Repeat each of the rows below word for word, leaving every line unchanged.

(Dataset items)
— START —

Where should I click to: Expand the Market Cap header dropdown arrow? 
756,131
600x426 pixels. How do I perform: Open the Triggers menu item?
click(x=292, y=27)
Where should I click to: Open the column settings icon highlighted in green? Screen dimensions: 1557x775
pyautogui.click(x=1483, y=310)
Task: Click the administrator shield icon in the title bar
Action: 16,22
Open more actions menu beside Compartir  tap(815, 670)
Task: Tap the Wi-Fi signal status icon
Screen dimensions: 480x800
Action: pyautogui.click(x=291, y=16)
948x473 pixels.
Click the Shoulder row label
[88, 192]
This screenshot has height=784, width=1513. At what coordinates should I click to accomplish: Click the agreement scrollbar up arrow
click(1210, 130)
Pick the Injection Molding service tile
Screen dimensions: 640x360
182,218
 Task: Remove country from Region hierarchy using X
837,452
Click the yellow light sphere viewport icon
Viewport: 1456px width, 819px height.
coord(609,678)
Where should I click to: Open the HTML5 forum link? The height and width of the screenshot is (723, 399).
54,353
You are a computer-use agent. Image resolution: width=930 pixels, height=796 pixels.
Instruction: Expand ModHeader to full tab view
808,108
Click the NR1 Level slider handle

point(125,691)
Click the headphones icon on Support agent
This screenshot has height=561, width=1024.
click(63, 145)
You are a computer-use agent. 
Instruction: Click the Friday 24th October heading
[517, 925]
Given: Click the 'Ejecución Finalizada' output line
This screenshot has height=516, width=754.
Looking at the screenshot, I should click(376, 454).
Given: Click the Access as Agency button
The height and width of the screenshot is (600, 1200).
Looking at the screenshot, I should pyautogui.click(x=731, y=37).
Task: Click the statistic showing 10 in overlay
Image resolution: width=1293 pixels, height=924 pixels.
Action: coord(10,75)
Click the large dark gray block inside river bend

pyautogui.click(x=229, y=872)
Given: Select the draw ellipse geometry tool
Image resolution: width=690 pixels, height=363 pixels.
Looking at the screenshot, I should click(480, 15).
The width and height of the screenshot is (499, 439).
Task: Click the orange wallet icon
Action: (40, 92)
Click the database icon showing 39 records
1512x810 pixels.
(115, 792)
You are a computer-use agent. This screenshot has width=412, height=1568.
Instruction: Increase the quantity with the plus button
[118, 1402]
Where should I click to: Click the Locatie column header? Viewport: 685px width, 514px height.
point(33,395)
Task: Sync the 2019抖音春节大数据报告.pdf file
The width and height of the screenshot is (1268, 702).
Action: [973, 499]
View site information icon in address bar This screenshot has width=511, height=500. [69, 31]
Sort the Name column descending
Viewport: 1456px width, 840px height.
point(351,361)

— END —

#### [Output below]
Where should I click to: Expand the Market Cap header dropdown arrow? 
756,131
600x426 pixels. How do I perform: Open the Triggers menu item?
click(x=292, y=27)
Where should I click to: Open the column settings icon highlighted in green? Screen dimensions: 1557x775
pyautogui.click(x=1483, y=310)
Task: Click the administrator shield icon in the title bar
Action: 16,22
Open more actions menu beside Compartir  tap(815, 670)
Task: Tap the Wi-Fi signal status icon
Screen dimensions: 480x800
Action: pyautogui.click(x=291, y=16)
948x473 pixels.
Click the Shoulder row label
[88, 192]
This screenshot has height=784, width=1513. At what coordinates should I click to accomplish: Click the agreement scrollbar up arrow
click(1210, 130)
Pick the Injection Molding service tile
Screen dimensions: 640x360
182,218
 Task: Remove country from Region hierarchy using X
837,452
Click the yellow light sphere viewport icon
Viewport: 1456px width, 819px height.
coord(609,678)
Where should I click to: Open the HTML5 forum link? The height and width of the screenshot is (723, 399).
54,353
You are a computer-use agent. Image resolution: width=930 pixels, height=796 pixels.
Instruction: Expand ModHeader to full tab view
808,108
Click the NR1 Level slider handle

point(125,691)
Click the headphones icon on Support agent
This screenshot has height=561, width=1024.
click(63, 145)
You are a computer-use agent. 
Instruction: Click the Friday 24th October heading
[517, 925]
Given: Click the 'Ejecución Finalizada' output line
This screenshot has height=516, width=754.
Looking at the screenshot, I should click(376, 454).
Given: Click the Access as Agency button
The height and width of the screenshot is (600, 1200).
Looking at the screenshot, I should pyautogui.click(x=731, y=37).
Task: Click the statistic showing 10 in overlay
Image resolution: width=1293 pixels, height=924 pixels.
Action: coord(10,75)
Click the large dark gray block inside river bend

pyautogui.click(x=229, y=872)
Given: Select the draw ellipse geometry tool
Image resolution: width=690 pixels, height=363 pixels.
Looking at the screenshot, I should click(480, 15).
The width and height of the screenshot is (499, 439).
Task: Click the orange wallet icon
Action: (40, 92)
Click the database icon showing 39 records
1512x810 pixels.
(115, 792)
You are a computer-use agent. This screenshot has width=412, height=1568.
Instruction: Increase the quantity with the plus button
[118, 1402]
Where should I click to: Click the Locatie column header? Viewport: 685px width, 514px height.
point(33,395)
Task: Sync the 2019抖音春节大数据报告.pdf file
The width and height of the screenshot is (1268, 702).
Action: [973, 499]
View site information icon in address bar This screenshot has width=511, height=500. [69, 31]
Sort the Name column descending
Viewport: 1456px width, 840px height.
point(351,361)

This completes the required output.